As of 1 January 2024, the PSR replaces the National Health Service (Procurement, Patient Choice and Competition) (No 2) Regulations 2013 (the PPCCR), and removes the procurement of health care services, when procured by relevant authorities under the PSR, from the scope of the Public Contracts Regulations 2015 (the PCR). The PSR will be the sole set of rules governing decisions about health care service procurement undertaken by relevant authorities.

When health care services in scope of the regime are arranged on or after 1 January 2024, then the PSR must be followed. This is the case for all new contracts awarded (including those awarded based on a framework agreement, either newly established or already existing), for all new framework agreements that are established and for all contract modifications that take place.

The PSR does not have any retrospective effect on contracts or frameworks agreements that were entered into prior to the 1 January 2024. However, from 1 January 2024 onwards any changes to these contracts or framework agreements (those awarded or established before the 1 January 2024) where the services are in scope of the regime, must be carried out in accordance with the contract modifications section of the PSR.

Incomplete procurements under the previous rules

There may be instances where procurements underway following the PCR processes did not conclude fully by the time the PSR came into force. Any contract award procedure started before 1 January 2024 will not be affected by the PSR. This means that contract awards, including when awarding a contract based on a framework agreement, initiated before 1 January 2024 can conclude under PCR rules. Similarly, if the establishment of a framework agreement started before 1 January 2024, then this can be concluded under PCR rules.
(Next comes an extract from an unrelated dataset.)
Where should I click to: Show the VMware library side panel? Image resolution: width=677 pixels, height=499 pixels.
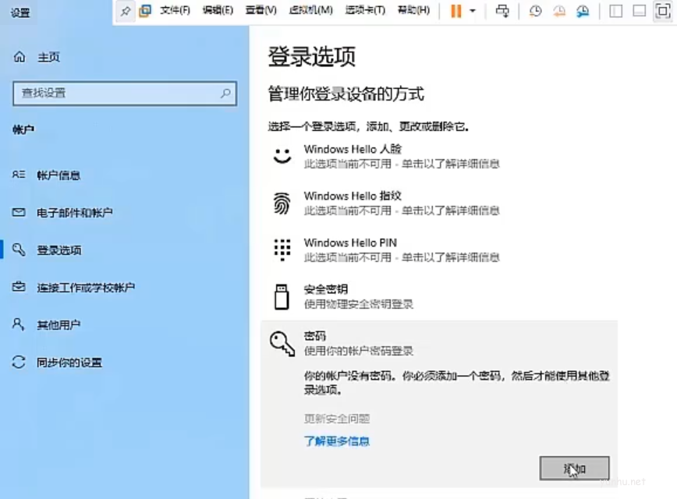(615, 11)
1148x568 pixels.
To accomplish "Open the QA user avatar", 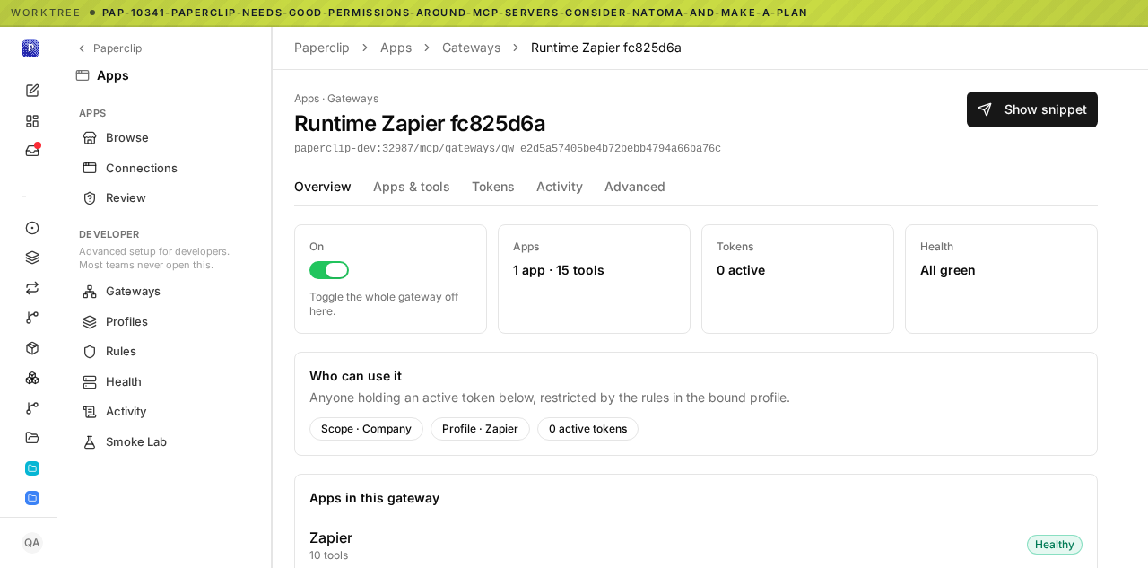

A contract award process is considered to have started under the PCR if any of the following began before 1 January 2024:

  • a contract notice has been submitted to the UK e-notification service for publication in accordance with Regulation 51(1) of the Public Contracts Regulations 2015
  • the relevant authority has contacted any provider to:
    • seek expressions of interest or offers in respect of a proposed contract, or
    • respond to an unsolicited expression of interest or offer received from that provider in relation to a proposed contract.
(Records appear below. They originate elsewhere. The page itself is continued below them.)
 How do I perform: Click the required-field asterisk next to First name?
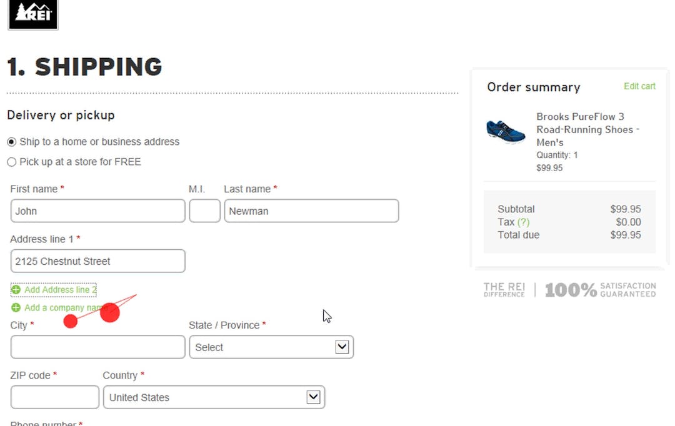click(x=62, y=189)
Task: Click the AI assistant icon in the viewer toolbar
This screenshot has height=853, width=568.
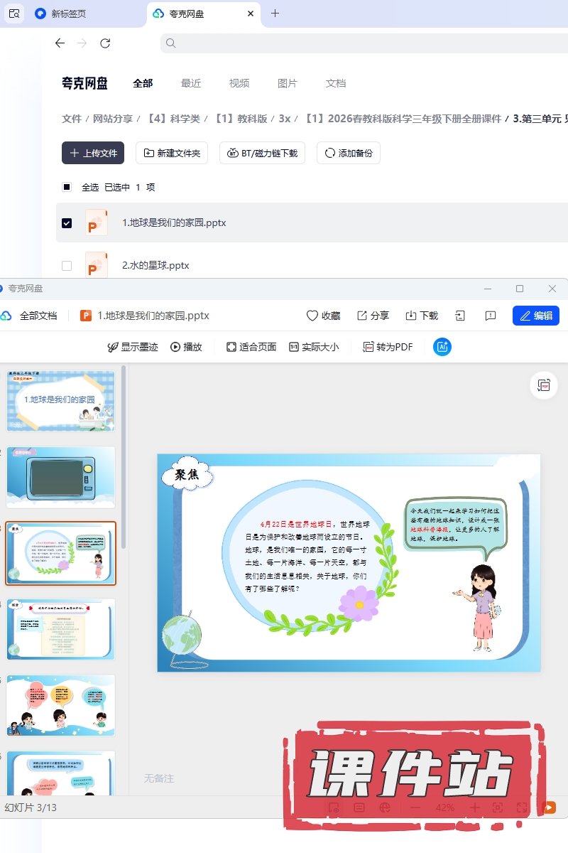Action: (442, 347)
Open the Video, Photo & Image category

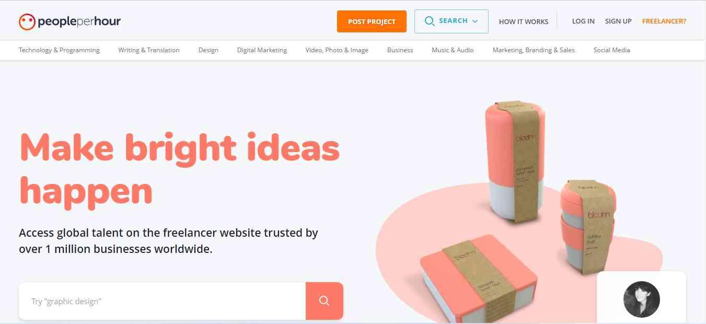click(x=337, y=50)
In the case of awarding a contract based on a framework agreement or other technique or instrument for electronic or aggregated procurement concluded in accordance with the PCR, a contract award procedure is considered to have started before 1 January 2024 if, before that date, any steps have been taken with a view to making an award.

When establishing a framework agreement, a procurement process is considered to have started if before 1 January 2024 the relevant authority has published any form of advertisement seeking offers or expressions of interest in a proposed framework agreement; or to respond to an unsolicited expression of interest or offer received from that provider in relation to a proposed contract.
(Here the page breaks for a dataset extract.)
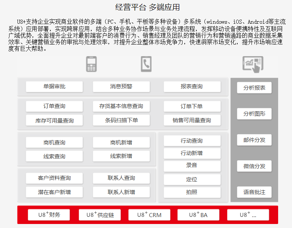The image size is (292, 228).
Task: Open 报表查询 feature
Action: 192,86
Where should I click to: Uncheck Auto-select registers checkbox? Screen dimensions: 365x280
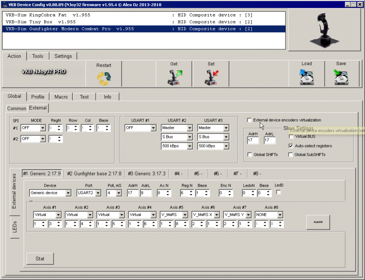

When using a dynamic purchasing system (DPS) or similar, which is not a framework agreement (whether or not the system is operated in accordance with Regulation 34 of the PCR), where the period of validity has not expired and the system has not otherwise been terminated, then this will not be affected by the PSR.

However, once the contract is awarded, subsequent decisions, such as modifications, relating to that contract must be made by following the relevant part of the PSR.

Transitional arrangements for framework agreements and dynamic purchasing systems

The Regulations set out that all new contracts from 1 January 2024 must be awarded under PSR rules if the award process did not start before 1 January 2024 (as described above). This means that if relevant authorities are looking to award contracts based on existing framework agreements and DPS from 1 January 2024, then they must use the PSR. However, the awarding of contracts from a framework agreement or DPS must be in line with the terms and conditions of the framework/DPS agreement, which may restrict which approach can be used.

From 1 January 2024, if a relevant authority wishes to modify contracts awarded under a DPS or a framework agreement that was established under PCR regulations, the modification must still be made following the PSR process detailed in the contract modifications section.